→ Source data
____

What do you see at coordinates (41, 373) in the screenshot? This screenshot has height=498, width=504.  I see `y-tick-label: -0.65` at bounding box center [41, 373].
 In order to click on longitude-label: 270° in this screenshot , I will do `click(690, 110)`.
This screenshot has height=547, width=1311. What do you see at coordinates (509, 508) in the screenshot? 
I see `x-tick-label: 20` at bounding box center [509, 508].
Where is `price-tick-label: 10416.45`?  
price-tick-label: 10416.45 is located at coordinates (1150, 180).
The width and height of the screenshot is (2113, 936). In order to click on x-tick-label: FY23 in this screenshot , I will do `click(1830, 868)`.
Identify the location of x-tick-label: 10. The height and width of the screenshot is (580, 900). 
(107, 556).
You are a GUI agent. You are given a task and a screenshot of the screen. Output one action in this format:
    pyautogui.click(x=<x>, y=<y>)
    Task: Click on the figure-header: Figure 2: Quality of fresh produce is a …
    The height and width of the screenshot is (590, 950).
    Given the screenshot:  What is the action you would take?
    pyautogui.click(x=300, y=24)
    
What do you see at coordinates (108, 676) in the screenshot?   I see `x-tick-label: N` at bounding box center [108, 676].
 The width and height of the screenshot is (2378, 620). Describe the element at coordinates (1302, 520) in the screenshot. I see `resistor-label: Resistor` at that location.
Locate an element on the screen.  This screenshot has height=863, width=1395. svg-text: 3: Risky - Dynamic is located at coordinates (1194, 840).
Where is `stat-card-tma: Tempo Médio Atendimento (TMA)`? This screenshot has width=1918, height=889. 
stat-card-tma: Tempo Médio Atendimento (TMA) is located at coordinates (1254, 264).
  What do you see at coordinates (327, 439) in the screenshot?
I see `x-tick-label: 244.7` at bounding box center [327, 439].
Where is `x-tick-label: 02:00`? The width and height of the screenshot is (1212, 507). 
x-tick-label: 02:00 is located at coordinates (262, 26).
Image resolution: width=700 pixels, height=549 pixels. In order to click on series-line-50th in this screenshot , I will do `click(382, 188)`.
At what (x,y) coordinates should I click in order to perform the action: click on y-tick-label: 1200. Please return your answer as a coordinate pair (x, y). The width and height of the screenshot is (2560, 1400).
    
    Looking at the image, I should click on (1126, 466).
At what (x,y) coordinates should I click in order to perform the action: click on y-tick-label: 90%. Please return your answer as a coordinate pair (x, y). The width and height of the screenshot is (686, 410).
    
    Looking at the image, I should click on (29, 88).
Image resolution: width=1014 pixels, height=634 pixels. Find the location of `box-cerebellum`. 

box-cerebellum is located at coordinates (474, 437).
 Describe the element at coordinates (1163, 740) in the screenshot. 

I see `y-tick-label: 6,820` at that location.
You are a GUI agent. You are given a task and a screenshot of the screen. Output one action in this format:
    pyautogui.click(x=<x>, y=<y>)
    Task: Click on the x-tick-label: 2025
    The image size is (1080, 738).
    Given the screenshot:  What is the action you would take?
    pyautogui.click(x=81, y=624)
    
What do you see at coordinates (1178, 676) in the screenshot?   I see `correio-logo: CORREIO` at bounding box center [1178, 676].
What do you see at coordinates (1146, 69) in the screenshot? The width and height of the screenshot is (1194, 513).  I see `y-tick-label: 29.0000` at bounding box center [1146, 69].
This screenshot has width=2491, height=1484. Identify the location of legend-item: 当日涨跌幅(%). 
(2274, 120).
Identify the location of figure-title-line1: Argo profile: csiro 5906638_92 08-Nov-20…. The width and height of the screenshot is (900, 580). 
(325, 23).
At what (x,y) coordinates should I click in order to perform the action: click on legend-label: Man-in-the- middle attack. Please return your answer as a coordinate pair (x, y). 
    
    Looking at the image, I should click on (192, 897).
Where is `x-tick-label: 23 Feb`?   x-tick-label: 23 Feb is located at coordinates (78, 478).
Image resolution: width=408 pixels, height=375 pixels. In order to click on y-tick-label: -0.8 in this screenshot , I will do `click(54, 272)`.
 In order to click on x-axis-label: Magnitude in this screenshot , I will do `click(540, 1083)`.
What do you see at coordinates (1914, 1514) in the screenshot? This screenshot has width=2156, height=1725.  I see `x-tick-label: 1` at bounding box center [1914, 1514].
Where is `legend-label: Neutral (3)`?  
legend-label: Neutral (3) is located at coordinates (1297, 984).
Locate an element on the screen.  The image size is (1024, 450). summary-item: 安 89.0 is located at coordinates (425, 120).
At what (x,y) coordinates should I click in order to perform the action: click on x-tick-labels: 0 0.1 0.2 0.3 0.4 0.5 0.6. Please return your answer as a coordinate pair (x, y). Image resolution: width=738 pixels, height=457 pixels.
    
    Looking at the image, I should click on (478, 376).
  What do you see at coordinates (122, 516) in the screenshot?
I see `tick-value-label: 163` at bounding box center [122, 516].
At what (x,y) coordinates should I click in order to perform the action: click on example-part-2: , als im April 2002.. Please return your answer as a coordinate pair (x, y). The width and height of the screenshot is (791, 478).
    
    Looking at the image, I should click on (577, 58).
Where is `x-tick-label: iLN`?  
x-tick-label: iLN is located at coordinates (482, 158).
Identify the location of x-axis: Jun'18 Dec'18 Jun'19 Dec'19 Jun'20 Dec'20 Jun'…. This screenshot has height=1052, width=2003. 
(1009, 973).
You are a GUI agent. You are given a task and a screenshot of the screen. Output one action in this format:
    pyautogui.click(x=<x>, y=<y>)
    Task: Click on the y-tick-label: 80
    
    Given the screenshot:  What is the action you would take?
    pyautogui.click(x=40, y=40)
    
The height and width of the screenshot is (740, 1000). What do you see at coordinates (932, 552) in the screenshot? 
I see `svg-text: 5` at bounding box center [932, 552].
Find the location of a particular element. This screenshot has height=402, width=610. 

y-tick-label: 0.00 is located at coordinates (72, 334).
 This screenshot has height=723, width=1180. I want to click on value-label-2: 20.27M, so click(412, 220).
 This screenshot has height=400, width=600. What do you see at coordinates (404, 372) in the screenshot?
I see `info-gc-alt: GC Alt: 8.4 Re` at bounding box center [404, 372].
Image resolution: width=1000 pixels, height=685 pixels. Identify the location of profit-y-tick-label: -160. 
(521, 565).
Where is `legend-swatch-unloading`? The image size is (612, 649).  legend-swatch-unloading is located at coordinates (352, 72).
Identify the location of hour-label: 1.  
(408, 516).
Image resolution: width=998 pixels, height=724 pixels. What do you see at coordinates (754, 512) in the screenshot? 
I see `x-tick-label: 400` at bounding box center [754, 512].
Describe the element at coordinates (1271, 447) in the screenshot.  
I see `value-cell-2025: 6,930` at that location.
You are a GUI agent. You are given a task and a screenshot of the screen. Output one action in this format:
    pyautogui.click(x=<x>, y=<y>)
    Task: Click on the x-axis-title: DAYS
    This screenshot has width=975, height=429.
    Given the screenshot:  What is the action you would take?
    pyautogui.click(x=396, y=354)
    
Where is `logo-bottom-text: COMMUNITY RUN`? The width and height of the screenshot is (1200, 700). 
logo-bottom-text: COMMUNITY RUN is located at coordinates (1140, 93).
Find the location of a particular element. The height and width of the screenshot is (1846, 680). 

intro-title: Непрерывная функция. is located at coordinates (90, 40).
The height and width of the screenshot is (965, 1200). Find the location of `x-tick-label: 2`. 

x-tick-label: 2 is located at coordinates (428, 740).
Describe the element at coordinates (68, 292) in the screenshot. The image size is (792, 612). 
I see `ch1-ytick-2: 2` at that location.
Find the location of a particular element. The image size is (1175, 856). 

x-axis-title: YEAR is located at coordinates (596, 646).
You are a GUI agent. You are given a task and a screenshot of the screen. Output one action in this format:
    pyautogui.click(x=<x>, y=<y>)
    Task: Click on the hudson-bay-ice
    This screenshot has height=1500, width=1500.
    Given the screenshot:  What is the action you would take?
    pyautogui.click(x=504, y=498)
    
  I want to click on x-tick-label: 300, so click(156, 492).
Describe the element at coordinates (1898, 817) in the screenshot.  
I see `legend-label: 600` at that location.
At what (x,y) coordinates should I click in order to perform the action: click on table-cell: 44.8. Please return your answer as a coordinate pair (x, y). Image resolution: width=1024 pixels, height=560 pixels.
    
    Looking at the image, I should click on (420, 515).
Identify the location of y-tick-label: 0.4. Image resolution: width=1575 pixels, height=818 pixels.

____

→ To-do item
Render every line of the records, from the line containing "Describe the element at coordinates (68, 292)" through the last line of the records, as a Markdown table with the columns Row and Line. Number each line in the Row column and skip blank lines.

→ Answer to the problem
| Row | Line |
|---|---|
| 1 | Describe the element at coordinates (68, 292) in the screenshot. The image size is (792, 612).  |
| 2 | I see `ch1-ytick-2: 2` at that location. |
| 3 | Find the location of a particular element. The image size is (1175, 856).  |
| 4 | x-axis-title: YEAR is located at coordinates (596, 646). |
| 5 | You are a GUI agent. You are given a task and a screenshot of the screen. Output one action in this format: |
| 6 |     pyautogui.click(x=<x>, y=<y>) |
| 7 |     Task: Click on the hudson-bay-ice |
| 8 |     This screenshot has height=1500, width=1500. |
| 9 |     Given the screenshot:  What is the action you would take? |
| 10 |     pyautogui.click(x=504, y=498) |
| 11 |   I want to click on x-tick-label: 300, so click(156, 492). |
| 12 | Describe the element at coordinates (1898, 817) in the screenshot.   |
| 13 | I see `legend-label: 600` at that location. |
| 14 | At what (x,y) coordinates should I click in order to perform the action: click on table-cell: 44.8. Please return your answer as a coordinate pair (x, y). Image resolution: width=1024 pixels, height=560 pixels. |
| 15 |     Looking at the image, I should click on (420, 515). |
| 16 | Identify the location of y-tick-label: 0.4. Image resolution: width=1575 pixels, height=818 pixels. |